*** Opening Stored data ***
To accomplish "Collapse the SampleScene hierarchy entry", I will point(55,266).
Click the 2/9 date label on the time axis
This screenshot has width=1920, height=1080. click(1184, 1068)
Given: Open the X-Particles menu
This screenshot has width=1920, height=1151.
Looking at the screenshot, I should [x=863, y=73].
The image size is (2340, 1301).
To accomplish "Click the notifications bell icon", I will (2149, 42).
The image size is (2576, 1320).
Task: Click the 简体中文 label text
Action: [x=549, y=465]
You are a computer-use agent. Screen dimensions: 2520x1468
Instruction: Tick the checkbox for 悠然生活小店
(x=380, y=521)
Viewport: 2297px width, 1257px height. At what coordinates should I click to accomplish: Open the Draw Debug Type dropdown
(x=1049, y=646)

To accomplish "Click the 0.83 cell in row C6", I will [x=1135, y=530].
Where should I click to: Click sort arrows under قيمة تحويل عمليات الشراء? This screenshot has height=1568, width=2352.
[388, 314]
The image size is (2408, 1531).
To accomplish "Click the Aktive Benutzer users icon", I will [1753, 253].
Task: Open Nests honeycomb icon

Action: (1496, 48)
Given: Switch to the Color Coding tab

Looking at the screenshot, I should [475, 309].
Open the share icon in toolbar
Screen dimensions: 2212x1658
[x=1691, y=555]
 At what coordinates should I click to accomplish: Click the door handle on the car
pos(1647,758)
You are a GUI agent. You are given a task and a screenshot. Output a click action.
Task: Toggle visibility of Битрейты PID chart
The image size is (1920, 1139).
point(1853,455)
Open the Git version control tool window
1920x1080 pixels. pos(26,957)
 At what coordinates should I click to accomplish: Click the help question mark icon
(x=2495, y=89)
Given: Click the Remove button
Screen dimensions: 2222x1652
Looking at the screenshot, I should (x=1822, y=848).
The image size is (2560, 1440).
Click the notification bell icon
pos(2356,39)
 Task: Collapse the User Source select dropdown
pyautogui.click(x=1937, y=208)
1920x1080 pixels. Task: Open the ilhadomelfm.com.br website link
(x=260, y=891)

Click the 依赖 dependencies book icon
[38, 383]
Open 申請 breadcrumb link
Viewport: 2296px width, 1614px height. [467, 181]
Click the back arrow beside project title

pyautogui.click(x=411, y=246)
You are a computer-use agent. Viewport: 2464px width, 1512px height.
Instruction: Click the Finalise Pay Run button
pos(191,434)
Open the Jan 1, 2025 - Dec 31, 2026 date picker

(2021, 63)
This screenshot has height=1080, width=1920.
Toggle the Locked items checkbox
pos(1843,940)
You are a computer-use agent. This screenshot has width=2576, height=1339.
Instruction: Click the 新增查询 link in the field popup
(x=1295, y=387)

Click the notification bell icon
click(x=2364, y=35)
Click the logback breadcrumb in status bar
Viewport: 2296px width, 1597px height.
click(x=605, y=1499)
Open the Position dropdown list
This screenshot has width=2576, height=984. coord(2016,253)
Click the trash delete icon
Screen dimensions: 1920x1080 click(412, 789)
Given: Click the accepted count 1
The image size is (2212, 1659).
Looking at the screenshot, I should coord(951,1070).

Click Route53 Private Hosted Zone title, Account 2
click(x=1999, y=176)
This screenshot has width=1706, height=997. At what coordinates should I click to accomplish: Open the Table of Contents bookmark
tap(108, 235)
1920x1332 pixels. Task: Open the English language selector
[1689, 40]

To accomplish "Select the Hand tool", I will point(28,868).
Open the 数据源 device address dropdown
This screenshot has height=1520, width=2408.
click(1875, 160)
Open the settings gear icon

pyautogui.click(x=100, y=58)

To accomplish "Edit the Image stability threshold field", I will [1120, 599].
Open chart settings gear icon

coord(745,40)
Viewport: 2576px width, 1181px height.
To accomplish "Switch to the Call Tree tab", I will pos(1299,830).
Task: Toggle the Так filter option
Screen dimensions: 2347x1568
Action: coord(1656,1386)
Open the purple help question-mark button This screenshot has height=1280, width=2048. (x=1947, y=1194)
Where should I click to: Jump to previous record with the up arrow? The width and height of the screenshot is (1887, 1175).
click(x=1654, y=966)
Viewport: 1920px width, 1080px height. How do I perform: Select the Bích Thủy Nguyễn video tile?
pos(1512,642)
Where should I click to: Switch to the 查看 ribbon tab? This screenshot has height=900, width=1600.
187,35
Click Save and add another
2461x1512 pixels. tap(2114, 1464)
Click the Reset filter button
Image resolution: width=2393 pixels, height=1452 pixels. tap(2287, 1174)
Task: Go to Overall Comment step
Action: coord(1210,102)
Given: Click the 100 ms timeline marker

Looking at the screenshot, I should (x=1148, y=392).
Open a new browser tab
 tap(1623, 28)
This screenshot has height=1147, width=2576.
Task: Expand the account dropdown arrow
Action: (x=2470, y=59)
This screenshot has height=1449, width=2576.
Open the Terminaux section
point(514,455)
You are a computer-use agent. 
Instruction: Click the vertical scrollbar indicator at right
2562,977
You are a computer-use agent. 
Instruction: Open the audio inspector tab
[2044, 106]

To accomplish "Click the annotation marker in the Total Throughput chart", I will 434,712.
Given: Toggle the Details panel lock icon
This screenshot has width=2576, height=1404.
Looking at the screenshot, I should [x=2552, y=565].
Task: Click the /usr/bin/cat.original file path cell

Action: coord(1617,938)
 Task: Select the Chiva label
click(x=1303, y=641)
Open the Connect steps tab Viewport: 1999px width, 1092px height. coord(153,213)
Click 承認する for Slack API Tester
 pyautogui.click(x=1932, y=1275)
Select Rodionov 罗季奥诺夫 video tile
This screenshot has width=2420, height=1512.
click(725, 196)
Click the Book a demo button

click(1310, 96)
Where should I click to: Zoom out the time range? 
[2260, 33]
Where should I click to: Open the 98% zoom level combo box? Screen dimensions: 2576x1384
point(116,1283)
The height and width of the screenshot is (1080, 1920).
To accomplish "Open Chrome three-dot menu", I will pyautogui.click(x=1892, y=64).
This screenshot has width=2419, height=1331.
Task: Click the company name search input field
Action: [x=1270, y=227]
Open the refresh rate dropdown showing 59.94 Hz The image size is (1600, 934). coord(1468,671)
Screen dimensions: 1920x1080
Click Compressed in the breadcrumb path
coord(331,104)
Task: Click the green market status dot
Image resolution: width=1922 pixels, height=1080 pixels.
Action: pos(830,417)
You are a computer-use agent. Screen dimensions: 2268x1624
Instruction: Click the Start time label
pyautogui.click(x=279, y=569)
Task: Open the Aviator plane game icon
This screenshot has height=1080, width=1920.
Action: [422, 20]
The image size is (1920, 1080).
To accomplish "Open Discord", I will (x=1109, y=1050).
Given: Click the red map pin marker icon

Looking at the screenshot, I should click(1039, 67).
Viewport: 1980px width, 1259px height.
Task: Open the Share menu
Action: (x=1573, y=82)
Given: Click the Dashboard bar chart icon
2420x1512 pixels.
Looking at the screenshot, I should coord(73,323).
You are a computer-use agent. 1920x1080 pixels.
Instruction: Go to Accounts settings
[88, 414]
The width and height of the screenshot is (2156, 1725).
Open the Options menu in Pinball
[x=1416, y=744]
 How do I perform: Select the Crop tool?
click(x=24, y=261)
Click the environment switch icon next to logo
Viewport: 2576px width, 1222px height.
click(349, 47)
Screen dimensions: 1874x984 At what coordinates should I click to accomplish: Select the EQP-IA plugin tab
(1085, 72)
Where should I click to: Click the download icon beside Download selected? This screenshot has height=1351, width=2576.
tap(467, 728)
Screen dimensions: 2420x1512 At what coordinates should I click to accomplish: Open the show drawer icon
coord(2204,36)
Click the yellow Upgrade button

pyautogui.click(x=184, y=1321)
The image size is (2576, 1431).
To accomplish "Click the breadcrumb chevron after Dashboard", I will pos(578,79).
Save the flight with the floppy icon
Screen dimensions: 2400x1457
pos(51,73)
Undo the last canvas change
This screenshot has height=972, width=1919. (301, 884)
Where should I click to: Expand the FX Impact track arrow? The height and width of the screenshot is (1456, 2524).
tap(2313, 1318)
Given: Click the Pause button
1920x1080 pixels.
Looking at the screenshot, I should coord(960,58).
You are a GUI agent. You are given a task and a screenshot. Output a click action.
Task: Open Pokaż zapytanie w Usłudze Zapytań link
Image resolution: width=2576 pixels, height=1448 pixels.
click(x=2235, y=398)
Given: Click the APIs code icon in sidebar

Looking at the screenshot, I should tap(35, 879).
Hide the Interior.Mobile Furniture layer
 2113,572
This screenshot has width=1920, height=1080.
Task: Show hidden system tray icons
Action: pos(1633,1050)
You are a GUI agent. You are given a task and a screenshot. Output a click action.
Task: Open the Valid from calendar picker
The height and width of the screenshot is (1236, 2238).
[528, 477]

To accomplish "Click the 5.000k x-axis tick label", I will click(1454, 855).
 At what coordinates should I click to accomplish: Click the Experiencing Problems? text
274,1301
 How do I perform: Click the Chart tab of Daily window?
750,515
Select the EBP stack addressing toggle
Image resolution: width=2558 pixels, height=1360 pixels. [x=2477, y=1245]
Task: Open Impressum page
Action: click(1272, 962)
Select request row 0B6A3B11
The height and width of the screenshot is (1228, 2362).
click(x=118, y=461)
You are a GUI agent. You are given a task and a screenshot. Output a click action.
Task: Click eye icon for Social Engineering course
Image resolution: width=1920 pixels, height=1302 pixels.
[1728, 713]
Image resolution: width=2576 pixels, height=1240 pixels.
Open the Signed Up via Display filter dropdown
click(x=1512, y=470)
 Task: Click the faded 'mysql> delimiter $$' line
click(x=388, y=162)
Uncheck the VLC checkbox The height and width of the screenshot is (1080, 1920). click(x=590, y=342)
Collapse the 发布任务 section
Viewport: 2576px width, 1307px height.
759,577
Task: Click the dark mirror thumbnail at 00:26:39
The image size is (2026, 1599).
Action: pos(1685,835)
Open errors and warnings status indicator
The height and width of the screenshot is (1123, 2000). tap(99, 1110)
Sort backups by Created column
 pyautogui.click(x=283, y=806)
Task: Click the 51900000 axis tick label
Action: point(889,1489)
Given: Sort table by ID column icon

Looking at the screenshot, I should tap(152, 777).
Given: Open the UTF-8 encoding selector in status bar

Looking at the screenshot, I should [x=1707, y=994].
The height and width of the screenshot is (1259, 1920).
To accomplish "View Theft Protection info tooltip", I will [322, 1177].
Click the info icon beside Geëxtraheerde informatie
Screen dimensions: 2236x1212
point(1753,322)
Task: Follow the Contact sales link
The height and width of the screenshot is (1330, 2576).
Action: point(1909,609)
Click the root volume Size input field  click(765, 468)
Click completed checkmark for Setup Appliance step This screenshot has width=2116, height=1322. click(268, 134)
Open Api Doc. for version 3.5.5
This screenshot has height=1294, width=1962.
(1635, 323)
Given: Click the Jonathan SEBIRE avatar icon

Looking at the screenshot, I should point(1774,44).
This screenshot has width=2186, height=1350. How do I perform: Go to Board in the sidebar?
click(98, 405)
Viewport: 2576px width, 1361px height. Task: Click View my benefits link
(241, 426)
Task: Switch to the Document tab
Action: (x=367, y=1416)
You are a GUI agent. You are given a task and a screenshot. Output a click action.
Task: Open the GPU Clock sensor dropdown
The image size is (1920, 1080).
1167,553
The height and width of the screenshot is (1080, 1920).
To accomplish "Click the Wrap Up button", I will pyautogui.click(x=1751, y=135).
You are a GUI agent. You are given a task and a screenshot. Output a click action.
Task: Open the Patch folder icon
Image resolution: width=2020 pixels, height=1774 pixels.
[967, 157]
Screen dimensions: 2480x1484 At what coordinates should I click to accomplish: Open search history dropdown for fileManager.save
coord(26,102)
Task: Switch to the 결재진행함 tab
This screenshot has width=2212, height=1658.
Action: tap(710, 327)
*** Closing Stored data ***
• **Problem**
Within the material above, extract exactly the lines that start at the line containing "Click 承認する for Slack API Tester" and stop after the line containing "You are a computer-use agent. 1920x1080", and only those.

• **Answer space**
Click 承認する for Slack API Tester
 pyautogui.click(x=1932, y=1275)
Select Rodionov 罗季奥诺夫 video tile
This screenshot has width=2420, height=1512.
click(725, 196)
Click the Book a demo button

click(1310, 96)
Where should I click to: Zoom out the time range? 
[2260, 33]
Where should I click to: Open the 98% zoom level combo box? Screen dimensions: 2576x1384
point(116,1283)
The height and width of the screenshot is (1080, 1920).
To accomplish "Open Chrome three-dot menu", I will pyautogui.click(x=1892, y=64).
This screenshot has width=2419, height=1331.
Task: Click the company name search input field
Action: [x=1270, y=227]
Open the refresh rate dropdown showing 59.94 Hz The image size is (1600, 934). coord(1468,671)
Screen dimensions: 1920x1080
Click Compressed in the breadcrumb path
coord(331,104)
Task: Click the green market status dot
Image resolution: width=1922 pixels, height=1080 pixels.
Action: pos(830,417)
You are a computer-use agent. Screen dimensions: 2268x1624
Instruction: Click the Start time label
pyautogui.click(x=279, y=569)
Task: Open the Aviator plane game icon
This screenshot has height=1080, width=1920.
Action: [422, 20]
The image size is (1920, 1080).
To accomplish "Open Discord", I will (x=1109, y=1050).
Given: Click the red map pin marker icon

Looking at the screenshot, I should click(1039, 67).
Viewport: 1980px width, 1259px height.
Task: Open the Share menu
Action: (x=1573, y=82)
Given: Click the Dashboard bar chart icon
2420x1512 pixels.
Looking at the screenshot, I should coord(73,323).
You are a computer-use agent. 1920x1080 pixels.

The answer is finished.